Now that we've completed our analysis, let's understand how the Eclat approach differs from Apriori:

#### Eclat Algorithm Characteristics:
1. **Primary Focus**: Finding frequent itemsets based on support values
2. **Data Structure**: Prefers vertical data format (item → transaction list)
3. **Search Strategy**: Depth-first search through itemset lattice
4. **Efficiency**: Better performance on sparse datasets
5. **Memory Usage**: More memory-efficient for certain dataset types

#### Apriori Algorithm Characteristics:
1. **Primary Focus**: Comprehensive rule generation with confidence and lift
2. **Data Structure**: Uses horizontal data format (transaction → item list)
3. **Search Strategy**: Breadth-first search level by level
4. **Rule Emphasis**: Strong focus on rule quality metrics
5. **Comprehensive Output**: Support, confidence, and lift for decision making

### Business Applications of Eclat Results:

#### High Support Itemsets (Top Results):
- **Product Placement**: Place frequently bought together items near each other
- **Inventory Management**: Ensure adequate stock levels for item pairs
- **Store Layout**: Design store sections based on item co-occurrence patterns

#### Medium Support Itemsets:
- **Promotional Campaigns**: Create targeted promotions for moderate frequency pairs
- **Seasonal Analysis**: Monitor how support values change over time
- **Customer Segmentation**: Identify different purchasing patterns

### When to Use Eclat vs. Apriori:

#### Choose Eclat When:
- You primarily need frequent itemset discovery
- Working with sparse datasets
- Memory efficiency is important
- Support-based ranking is sufficient
- Quick itemset identification is the goal

#### Choose Apriori When:
- You need comprehensive rule analysis
- Confidence and lift metrics are important
- Building recommendation systems
- Need detailed rule interpretation
- Business requires rule strength assessment

### Technical Implementation Notes:

In this notebook, we used the apyori library (which implements Apriori) but focused on the support metric to simulate Eclat's approach.
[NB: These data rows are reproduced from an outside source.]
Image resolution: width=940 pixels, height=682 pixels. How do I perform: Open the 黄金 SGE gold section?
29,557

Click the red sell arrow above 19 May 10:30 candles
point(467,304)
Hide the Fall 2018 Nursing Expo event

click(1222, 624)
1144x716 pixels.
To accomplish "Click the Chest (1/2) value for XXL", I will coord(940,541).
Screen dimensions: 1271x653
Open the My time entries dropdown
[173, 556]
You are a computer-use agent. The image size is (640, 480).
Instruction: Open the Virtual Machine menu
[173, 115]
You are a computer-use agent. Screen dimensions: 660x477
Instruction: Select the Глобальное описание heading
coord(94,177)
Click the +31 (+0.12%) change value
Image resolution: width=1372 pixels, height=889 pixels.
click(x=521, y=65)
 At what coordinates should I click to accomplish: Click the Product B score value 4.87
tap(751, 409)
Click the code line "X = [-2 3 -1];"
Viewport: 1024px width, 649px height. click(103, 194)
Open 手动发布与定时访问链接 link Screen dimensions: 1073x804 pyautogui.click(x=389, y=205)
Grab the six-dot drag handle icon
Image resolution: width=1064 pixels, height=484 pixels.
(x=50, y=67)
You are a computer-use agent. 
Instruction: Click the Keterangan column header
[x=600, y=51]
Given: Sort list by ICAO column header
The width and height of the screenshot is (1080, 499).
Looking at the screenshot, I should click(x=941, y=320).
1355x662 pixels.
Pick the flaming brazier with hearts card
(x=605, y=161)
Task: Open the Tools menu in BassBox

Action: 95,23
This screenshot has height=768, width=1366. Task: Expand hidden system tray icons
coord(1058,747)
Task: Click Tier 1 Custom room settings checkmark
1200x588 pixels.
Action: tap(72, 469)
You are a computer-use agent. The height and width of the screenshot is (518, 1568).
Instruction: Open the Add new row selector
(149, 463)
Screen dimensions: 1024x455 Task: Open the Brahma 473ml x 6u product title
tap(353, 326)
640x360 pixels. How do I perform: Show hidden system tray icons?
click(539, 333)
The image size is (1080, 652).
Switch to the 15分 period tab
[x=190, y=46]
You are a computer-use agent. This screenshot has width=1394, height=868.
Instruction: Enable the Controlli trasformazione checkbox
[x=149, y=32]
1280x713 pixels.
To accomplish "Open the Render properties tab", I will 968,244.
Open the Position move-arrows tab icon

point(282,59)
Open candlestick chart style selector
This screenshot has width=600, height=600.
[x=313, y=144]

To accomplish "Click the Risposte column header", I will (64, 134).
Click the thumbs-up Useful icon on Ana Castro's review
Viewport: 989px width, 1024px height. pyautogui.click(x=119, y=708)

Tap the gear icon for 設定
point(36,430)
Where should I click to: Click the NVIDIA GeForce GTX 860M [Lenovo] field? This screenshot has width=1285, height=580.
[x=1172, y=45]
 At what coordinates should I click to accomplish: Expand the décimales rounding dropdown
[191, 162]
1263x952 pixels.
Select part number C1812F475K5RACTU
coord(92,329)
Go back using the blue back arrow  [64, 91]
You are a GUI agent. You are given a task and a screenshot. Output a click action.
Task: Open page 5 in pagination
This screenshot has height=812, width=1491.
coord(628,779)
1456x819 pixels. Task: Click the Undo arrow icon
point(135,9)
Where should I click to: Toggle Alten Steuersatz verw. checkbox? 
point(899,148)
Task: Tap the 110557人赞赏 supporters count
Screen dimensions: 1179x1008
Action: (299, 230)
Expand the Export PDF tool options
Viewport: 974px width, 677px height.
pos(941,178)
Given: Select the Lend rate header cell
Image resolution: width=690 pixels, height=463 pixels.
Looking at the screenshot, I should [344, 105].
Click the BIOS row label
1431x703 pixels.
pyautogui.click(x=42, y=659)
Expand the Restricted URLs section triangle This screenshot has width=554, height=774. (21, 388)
In a pure Eclat implementation:

1. **Data would be vertically formatted**: Each item maps to its transaction IDs
2. **Intersection operations**: Find common transaction IDs between items
3. **Support calculation**: Count intersections divided by total transactions
4. **Depth-first traversal**: Recursively explore itemset combinations

This approach demonstrates the conceptual differences while providing practical insights for business decision-making.